Today’s letter begins a discussion on suicide, a perennial topic in your Letters, dear Seneca. I do rather like the description that ‘philosophy is training to die,’ and this fits well in that vein. A few things stuck out at me.
“Do not torment yourself, my dear Marcellinus, as if the question which you are weighing were a matter of importance. It is not an important matter to live; all your slaves live, and so do all animals; but it is important to die honourably, sensibly, bravely. Reflect how long you have been doing the same thing: food, sleep, lust, – this is one’s daily round. The desire to die may be felt, not only by the sensible man or the brave or unhappy man, but even by the man who is merely surfeited.”
Especially this: Reflect how long you have been doing the same thing: food, sleep, lust, – this is one’s daily round.

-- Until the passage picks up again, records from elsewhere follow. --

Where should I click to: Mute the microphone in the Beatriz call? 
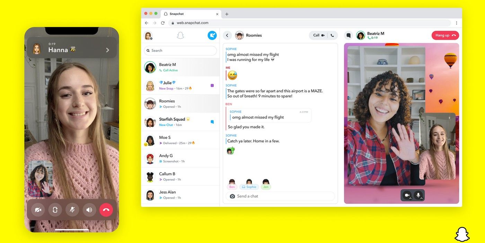pyautogui.click(x=418, y=194)
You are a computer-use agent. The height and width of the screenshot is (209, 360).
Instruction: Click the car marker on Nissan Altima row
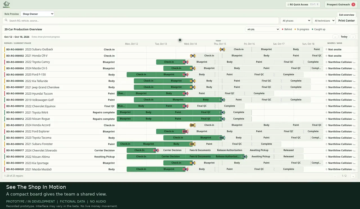(244, 157)
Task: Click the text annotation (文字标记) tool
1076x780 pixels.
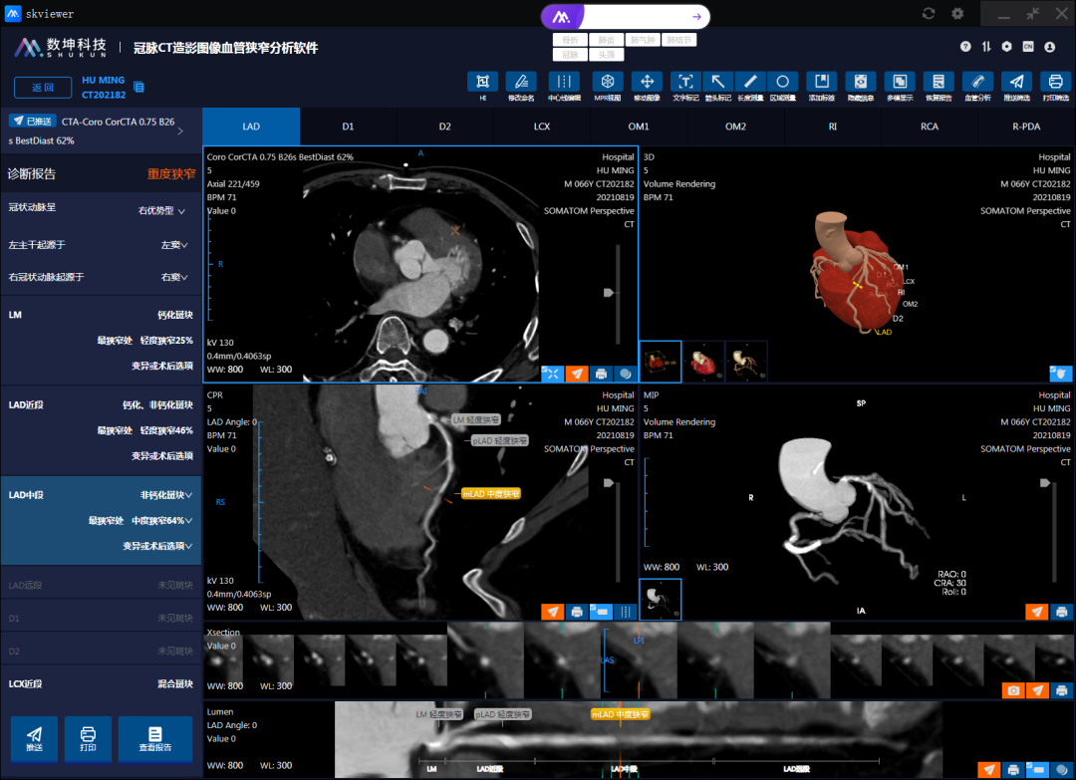Action: click(x=685, y=83)
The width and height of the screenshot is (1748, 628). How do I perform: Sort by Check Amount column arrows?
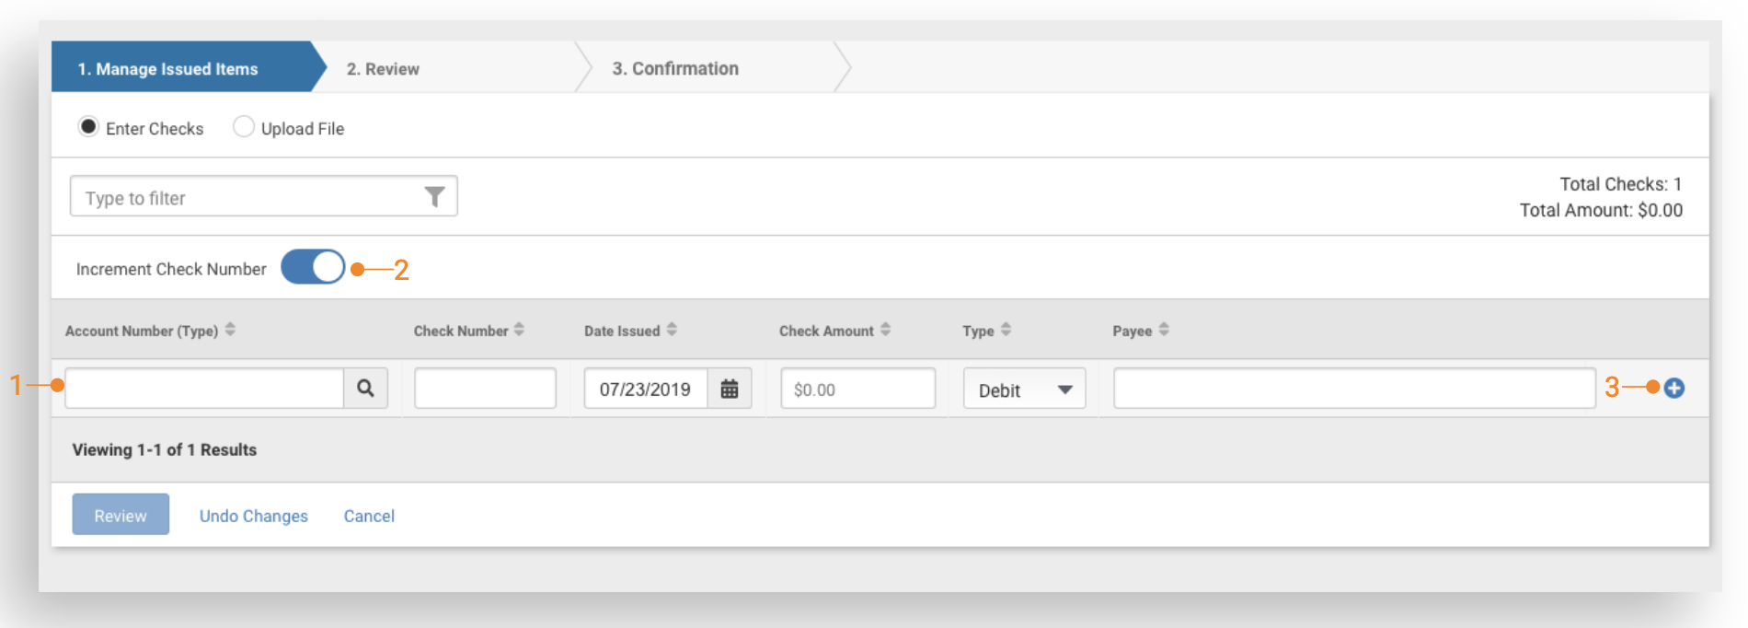point(885,330)
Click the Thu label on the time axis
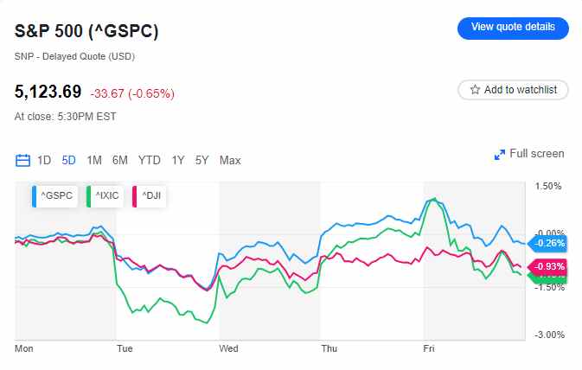 (329, 348)
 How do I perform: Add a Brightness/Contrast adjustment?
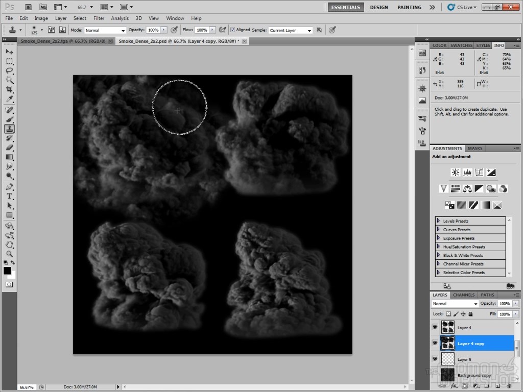[455, 173]
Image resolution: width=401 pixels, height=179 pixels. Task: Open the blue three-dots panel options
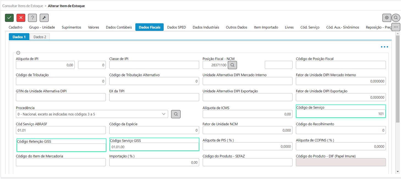pyautogui.click(x=384, y=47)
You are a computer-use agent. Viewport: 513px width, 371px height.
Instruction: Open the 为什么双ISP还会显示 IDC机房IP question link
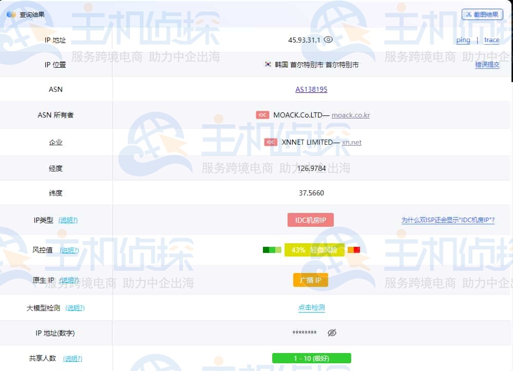[x=448, y=220]
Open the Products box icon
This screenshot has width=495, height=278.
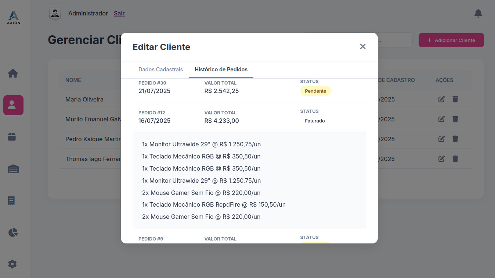(x=13, y=137)
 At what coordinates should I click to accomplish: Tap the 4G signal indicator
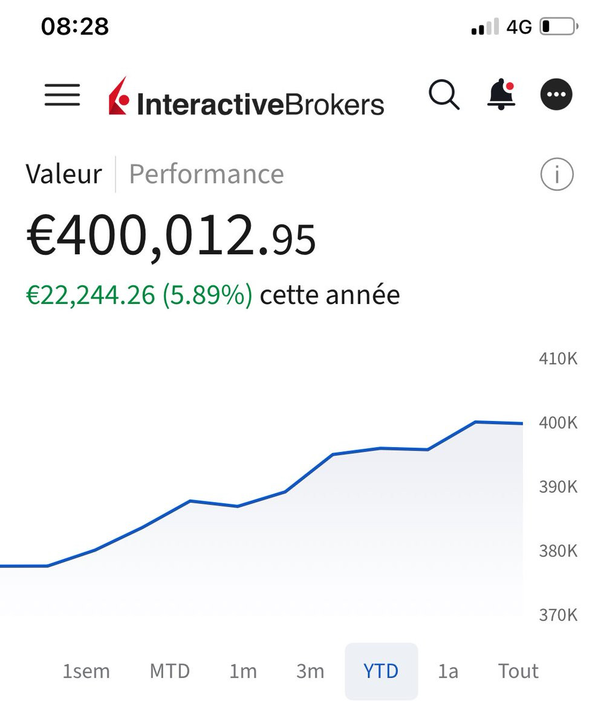click(519, 27)
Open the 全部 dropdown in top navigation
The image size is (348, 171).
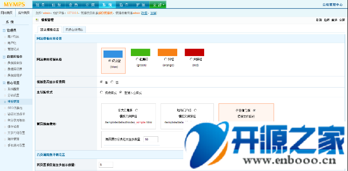pos(158,5)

It’s an interesting tact to take to help frame the question for Marcellinus.
No one is so ignorant as not to know that we must at some time die; nevertheless, when one draws near death, one turns to flight, trembles, and laments.
Well, many have this fret long before the time comes, but still, point well taken.
You were born to be subject to this law; this fate befell your father, your mother, your ancestors, all who came before you; and it will befall all who shall come after you. A sequence which cannot be broken or altered by any power binds all things together and draws all things in its course.